Convention on the Rights of the Child 1989
Ever since the 1920’s and the pioneering work of Save the Children founder Eglantyne Jebb there has been a focus on the need to provide special protection to the rights of the child. In 1924 the League of Nations endorsed a World Child Welfare Charter defining five rights and in 1959 the General Assembly of the United Nations adopted a Declaration of the Rights of the Child with ten principles. This focus on children’s rights culminated in 1989 with the UN General Assembly’s adoption of the Convention of the Rights of the Child. The Convention sets out civil, political, economic, social, health and cultural rights of all children below the age of 18. It is an important milestone because nations that ratify the Convention are obliged by international law to report on progress they are making towards implementation. To date all members of the United Nations have signed the Convention with the exception of the United States and Somalia.

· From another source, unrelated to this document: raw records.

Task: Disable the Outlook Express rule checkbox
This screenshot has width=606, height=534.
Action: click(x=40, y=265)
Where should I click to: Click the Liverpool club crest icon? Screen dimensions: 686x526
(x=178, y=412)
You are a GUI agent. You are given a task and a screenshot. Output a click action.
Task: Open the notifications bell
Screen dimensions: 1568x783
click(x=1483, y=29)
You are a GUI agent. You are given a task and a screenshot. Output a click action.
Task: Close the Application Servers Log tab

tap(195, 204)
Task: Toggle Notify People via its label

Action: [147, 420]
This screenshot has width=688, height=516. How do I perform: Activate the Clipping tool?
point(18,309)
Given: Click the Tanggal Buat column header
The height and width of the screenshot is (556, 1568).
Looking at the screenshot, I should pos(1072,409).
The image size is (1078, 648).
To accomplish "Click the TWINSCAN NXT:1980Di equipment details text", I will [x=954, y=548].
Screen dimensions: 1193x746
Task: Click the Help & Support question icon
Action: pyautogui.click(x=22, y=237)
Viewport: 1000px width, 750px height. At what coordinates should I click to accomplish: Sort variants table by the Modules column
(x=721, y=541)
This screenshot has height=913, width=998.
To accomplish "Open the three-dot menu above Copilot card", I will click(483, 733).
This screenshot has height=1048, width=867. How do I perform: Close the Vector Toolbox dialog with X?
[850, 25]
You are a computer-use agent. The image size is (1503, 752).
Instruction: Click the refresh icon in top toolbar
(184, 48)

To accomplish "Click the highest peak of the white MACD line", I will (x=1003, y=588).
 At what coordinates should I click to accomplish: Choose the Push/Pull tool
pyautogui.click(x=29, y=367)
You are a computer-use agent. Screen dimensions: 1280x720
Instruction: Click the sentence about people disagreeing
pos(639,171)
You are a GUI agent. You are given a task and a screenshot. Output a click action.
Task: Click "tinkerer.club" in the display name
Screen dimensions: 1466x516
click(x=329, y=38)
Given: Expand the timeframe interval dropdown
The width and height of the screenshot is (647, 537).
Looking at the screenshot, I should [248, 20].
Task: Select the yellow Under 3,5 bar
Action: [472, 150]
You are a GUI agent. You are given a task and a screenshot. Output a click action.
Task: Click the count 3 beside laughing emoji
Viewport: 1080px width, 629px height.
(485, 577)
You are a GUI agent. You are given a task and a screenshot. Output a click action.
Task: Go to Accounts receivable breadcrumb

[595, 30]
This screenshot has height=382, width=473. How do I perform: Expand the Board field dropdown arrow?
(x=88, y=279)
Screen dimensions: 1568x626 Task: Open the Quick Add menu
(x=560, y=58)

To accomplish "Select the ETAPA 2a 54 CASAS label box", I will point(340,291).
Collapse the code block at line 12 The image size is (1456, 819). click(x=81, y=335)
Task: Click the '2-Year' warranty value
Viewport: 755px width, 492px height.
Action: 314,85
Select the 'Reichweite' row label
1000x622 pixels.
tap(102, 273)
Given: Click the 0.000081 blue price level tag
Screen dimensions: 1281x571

Human Development Reports 1990 – present
Launched in 1990, the annual Human Development Reports published by the United Nations Development Programme (UNDP) have been hugely influential in providing reputable statistics and analysis measuring development in terms of human beings meeting basic needs (health care, housing, security, education) rather than economic growth. The reports are produced by an independent team of leading scholars and experts from different regions, initially led by Pakistani Mahbub ul Haq and Indian Nobel laureate Amartya Sen. Writing in the first report, Haq noted: “People are the real wealth of a nation. The basic objective of development is to create an enabling environment for people to enjoy long, healthy and creative lives. This may appear to be a simple truth. But it is often forgotten in the immediate concern with the accumulation of commodities and financial wealth.” Major tools for comparing development in different regions have been pioneered by the annual reports – including the Inequality-Adjusted Human Development Index, the Gender Inequality Index and the Human Development Index.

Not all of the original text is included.